● **Texte à lire**:
'''

Le salaire d’un militaire n’équivaut qu’à 100 dollars, alors que le pays vit pratiquement que d’importations commerciales. Le Liban ne produit quasiment rien et son économie est totalement dépendante des grandes puissances et de ses voisins, tandis que de nombreuses familles vivent en partie grâce à l’argent envoyé par les émigrés, une « diaspora » de millions de personnes, souvent à l’étranger depuis plusieurs générations. On sait aussi qu’à Paris vit une oligarchie libanaise au mode de vie richissime.
Naturellement, le chaos est aussi politique avec une incapacité pour les classes dirigeantes à gouverner depuis la démission du gouvernement de Saad Hariri fin octobre. Le pays est dirigé selon un système de partition communautaire intenable, n’ayant pas d’autre perspective que la soumission aux exigences du FMI. En l’absence d’un mouvement démocratique et populaire organisé, la situation est bloquée, par incapacité à bouleverser toute la chaîne de corruption, de bureaucratie et de désorganisation généralisée.
Le 23 juillet 2020, c’est le ministre des affaires étrangères français Jean-Yves Le Drian qui est venu sur place pour exiger les mesures préalables à l’« aide » du Fonds monétaire international :
« Il est aujourd’hui urgent et nécessaire de s’engager de manière concrète dans la voie des réformes, c’est le message que je suis venu transmettre à toutes les autorités libanaises. »
Ces scandaleux propos de mise sous tutelle ne se ressentent que plus douloureusement aujourd’hui. les Libanais, avec les Palestiniens, ont toujours été les premières victimes dans la région des prétendus accords de paix maintenant en réalité une chape de plomb sur les peuples et la notion même de démocratie.
Le Liban, ce petit bout d’Orient à peine plus grand que la Corse avec officiellement 5,5 millions d’habitants, paye directement sa situation historique, n’étant au fond qu’un terrain d’affrontement entre puissances mondiales et locales, avec un main-mise de grandes familles issues de la féodalité.
Créé de toute pièce par la France en 1920 dans le cadre de son mandat sur les provinces syriennes après le démantèlement de l’Empire Ottoman, il n’a jamais été en mesure de connaître un véritable développement national, avec un fractionnement religieux extrême. De ce fait, des parties entières de son territoire échappent encore aujourd’hui à toute autorité centrale, l’aspect le plus connu récemment étant le sud du pays avec la main-mise du Hezbollah.
La France, puissance en perdition, ne parvient plus à y maintenir ses positions. Symbole de cela, l’effondrement de l’enseignement chrétien francophone, concernant des centaines de milliers d’élèves.

'''

● **Données présentées**:
'''

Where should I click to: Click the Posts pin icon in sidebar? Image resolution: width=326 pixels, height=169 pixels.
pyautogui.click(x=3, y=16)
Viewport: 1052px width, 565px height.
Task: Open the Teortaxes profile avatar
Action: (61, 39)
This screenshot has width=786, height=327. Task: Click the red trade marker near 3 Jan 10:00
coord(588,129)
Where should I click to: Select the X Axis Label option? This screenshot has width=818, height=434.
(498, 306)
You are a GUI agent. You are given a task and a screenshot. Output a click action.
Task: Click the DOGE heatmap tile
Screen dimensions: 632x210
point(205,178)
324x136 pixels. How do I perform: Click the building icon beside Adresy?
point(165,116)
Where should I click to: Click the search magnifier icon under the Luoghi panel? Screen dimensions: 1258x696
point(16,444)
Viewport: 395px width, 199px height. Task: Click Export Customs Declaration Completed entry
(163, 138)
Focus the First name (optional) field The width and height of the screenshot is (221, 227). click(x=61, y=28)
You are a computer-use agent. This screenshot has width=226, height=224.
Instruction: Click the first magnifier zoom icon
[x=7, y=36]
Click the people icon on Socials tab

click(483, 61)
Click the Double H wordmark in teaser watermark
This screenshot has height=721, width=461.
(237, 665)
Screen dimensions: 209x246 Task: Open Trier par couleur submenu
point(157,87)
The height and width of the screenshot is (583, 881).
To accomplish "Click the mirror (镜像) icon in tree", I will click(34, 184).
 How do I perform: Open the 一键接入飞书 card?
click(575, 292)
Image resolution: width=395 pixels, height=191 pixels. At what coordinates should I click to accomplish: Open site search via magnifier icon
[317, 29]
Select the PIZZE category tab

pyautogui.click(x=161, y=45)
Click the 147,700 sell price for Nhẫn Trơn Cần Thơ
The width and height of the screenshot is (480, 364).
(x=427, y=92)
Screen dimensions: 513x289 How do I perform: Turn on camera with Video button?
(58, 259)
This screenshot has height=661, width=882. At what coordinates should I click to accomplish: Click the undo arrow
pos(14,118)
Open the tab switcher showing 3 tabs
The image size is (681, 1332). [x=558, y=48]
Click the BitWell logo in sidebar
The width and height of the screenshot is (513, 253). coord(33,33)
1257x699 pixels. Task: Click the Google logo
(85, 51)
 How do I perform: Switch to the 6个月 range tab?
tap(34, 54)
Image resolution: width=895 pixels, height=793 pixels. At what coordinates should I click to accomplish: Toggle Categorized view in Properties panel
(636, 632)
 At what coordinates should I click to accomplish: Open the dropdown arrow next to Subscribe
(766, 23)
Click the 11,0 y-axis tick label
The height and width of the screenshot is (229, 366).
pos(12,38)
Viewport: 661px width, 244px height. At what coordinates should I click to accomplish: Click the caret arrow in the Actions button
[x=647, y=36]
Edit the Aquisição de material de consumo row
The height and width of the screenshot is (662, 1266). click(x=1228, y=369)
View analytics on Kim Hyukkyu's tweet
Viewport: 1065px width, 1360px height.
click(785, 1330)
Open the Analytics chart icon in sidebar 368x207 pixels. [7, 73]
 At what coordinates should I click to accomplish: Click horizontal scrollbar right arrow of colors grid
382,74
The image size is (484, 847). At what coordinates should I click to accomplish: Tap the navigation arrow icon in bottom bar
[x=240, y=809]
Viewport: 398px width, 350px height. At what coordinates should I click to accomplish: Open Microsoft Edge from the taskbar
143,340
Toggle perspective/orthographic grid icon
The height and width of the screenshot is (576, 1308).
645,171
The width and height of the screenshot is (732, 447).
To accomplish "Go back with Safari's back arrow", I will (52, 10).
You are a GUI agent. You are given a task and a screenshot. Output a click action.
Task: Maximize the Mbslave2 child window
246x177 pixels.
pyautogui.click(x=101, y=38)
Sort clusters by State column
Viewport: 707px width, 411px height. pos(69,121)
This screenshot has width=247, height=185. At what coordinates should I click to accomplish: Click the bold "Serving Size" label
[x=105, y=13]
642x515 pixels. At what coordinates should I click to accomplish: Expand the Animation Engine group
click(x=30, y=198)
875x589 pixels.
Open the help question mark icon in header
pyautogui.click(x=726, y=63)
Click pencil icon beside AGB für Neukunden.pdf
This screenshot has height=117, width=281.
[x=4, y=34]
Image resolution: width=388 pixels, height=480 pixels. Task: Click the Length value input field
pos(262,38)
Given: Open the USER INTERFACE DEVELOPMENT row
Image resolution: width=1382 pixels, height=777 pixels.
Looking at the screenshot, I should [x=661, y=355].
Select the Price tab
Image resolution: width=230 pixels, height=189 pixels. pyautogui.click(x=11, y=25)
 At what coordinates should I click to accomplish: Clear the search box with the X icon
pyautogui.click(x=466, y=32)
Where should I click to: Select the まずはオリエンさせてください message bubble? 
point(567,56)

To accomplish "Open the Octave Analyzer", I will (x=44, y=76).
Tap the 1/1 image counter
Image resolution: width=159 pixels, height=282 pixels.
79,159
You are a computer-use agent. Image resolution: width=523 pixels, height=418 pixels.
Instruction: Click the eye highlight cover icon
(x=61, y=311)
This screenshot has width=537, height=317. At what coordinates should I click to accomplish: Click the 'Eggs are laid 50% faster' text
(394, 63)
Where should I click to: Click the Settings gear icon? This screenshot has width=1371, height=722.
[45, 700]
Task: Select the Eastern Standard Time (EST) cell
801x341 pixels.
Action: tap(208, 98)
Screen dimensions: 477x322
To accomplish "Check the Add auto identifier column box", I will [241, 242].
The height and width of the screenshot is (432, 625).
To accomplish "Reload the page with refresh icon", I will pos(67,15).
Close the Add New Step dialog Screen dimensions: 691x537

'''

● **Explorer le contenu**:
(a) Indiquez si chacune des affirmations suivantes concorde avec le texte sur le Liban, en répondant par oui ou par non et en citant les mots décisifs du texte : (i) le salaire d'un militaire équivaut à 100 dollars ; (ii) le Liban a été créé par la France en 1920 ; (iii) le Liban compte officiellement 10 millions d'habitants.
(b) D'après le texte sur le Liban, quel ministre français s'est rendu sur place le 23 juillet 2020 ?
La liste provient d'une source différente de celle du texte.

● **Réponses numérotées**:
(a)
(i) Oui : « Le salaire d’un militaire n’équivaut qu’à 100 dollars ».
(ii) Oui : « Créé de toute pièce par la France en 1920 ».
(iii) Non : « avec officiellement 5,5 millions d’habitants ».

(b) Jean-Yves Le Drian, ministre des affaires étrangères.